No spoilers for the TV show alluded to in the title of this post lie below. Content warning for references to the Holocaust, infanticide, abuser tactics, and bullying.

This post was written under the influence of suddenly-necessary sobriety from alcohol and caffeine, ContraPoint’s concept of digital self-harm, the solid credentials of a certain TV show, a whole lot of therapeutic re-framing in favor of the resilience narrative, and sleep deprivation.

I am very good at spinning the shit of my life into comedy gold. Self-absorption, the men who dumped me and the ask.fm trolls who talked to me more than my colleagues at the time call it.

Meanwhile, the rest of you laughed, and I could laugh too, because it was a comfortable laugh I granted you rather than some nervous chuckle I inadvertently elicited from you.

This time is going to be different. I hope you’re still here.

Act II, Action!

The professor had spent just under a month teaching us, the eager students in the small class, all about the categorical imperative. We’d read Kant and read around Kant and discussed Kant. All of us were thrilled to be learning about A Great Canonical Thinker of the Post-Enlightenment West in a class with just eight students taught by such a well-respected intellect. We were primed to be taught.

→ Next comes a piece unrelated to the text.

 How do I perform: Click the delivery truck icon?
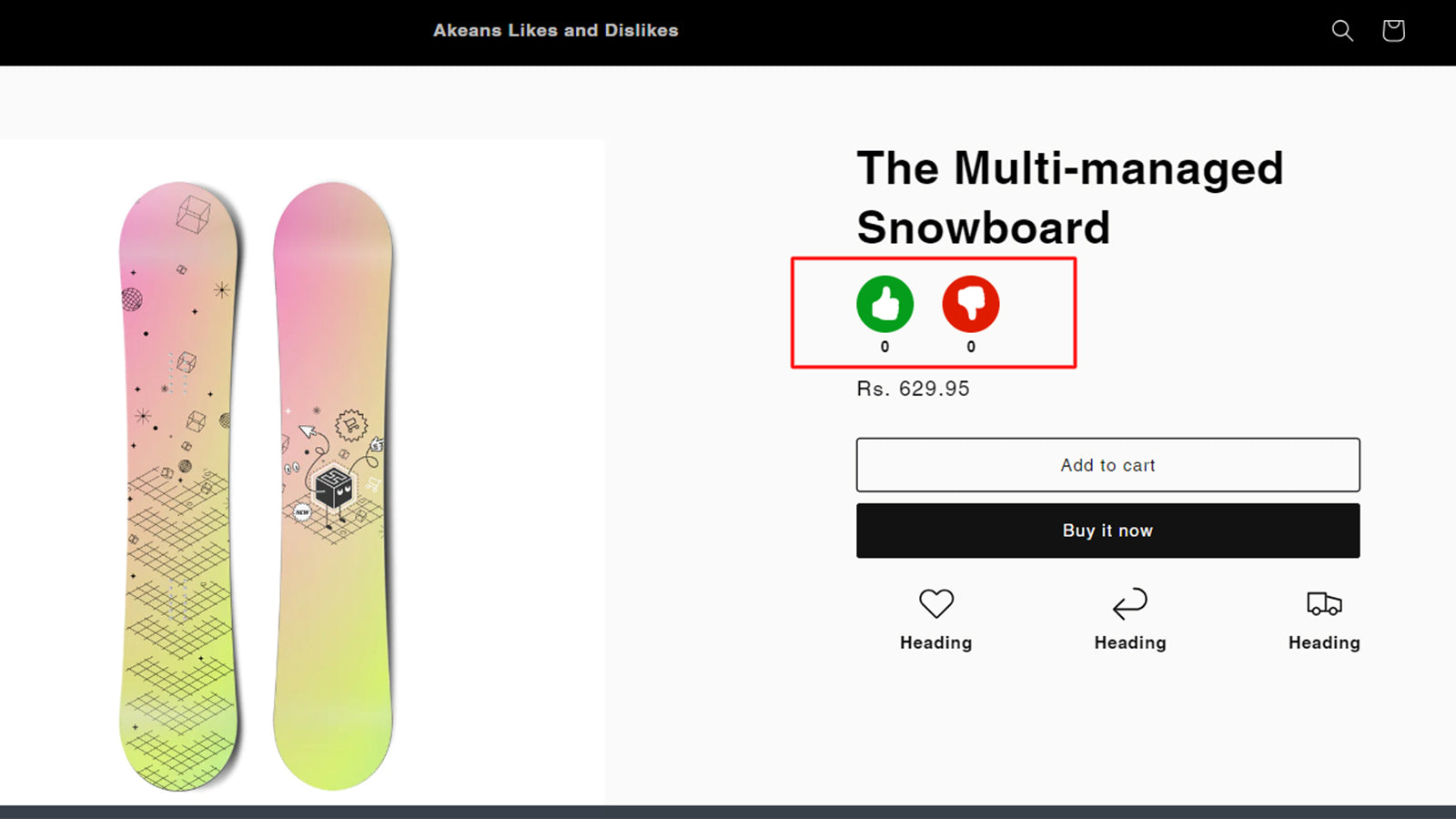click(x=1324, y=603)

Possibly no one else there was more so primed than me. After two years of apostasy, lashing out against the shoddy excuse for morality provided to me by theistic belief was not enough anymore. I was hungry for substance, and Kant was very obliging in The Metaphysics of Morals.

We should all have consistent principles, right? Always do things like not lie and fulfill our obligations, correct?

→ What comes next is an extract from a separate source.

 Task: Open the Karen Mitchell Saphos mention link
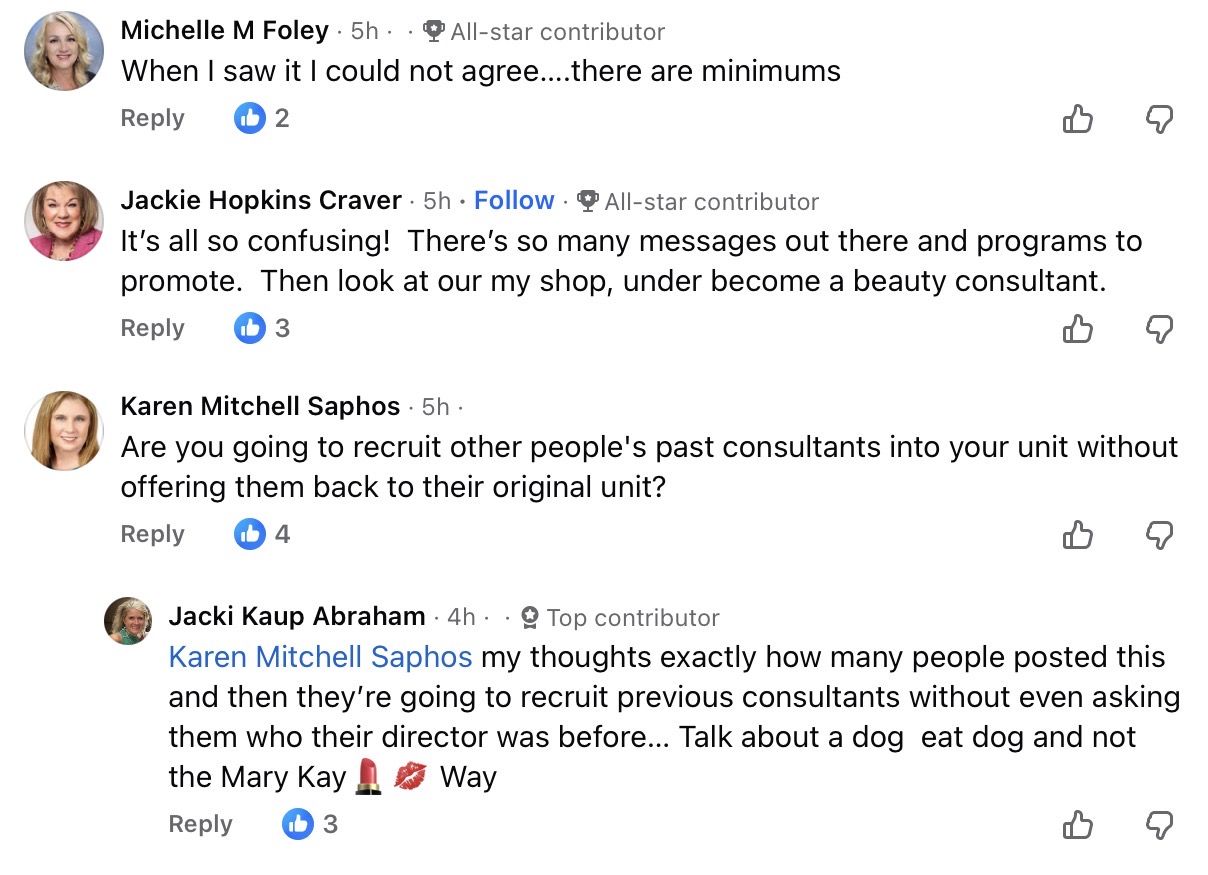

Congratulations! If you just agreed with that, you have killed not only an innocent baby in the present day but also Anne Frank.

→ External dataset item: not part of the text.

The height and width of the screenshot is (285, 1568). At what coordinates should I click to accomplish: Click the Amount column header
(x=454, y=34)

Anne Frank you killed simply by refusing to lie to the Nazis, but what about that baby? You see, by Kant’s reasoning, if you were on your way to an interview crucial to your future and you saw a baby drowning, your duty would oblige you to let the baby drown. You don’t owe this random baby anything; it’s not your baby in your care. However, you do owe it to yourself, your mentors, your family, and your peers to fulfill your commitments. You must let the baby die.

Now, hate yourself for agreeing with a philosopher who wants us to let a baby drown and  Jewish child die. Infanticide and genocide! We fell for literal infanticide and genocide. We became dirty complicit deontologists and we didn’t even know it.

How foolish we are. How wrong. We’ll never fall for anything again.

Until we talk about John Stuart Mill and fall for utilitarianism. We are faced with yet another reference to both Nazi Germany and a dead baby via a mutation of the now-infamous trolley problem. A mother is hiding with several others and her baby while the building that houses their secret hiding spot is raided by murderous authorities. The baby starts to cry and will not stop. To smother or not to smother? If she does, everyone but the baby lives. If she doesn’t, everyone including the baby dies.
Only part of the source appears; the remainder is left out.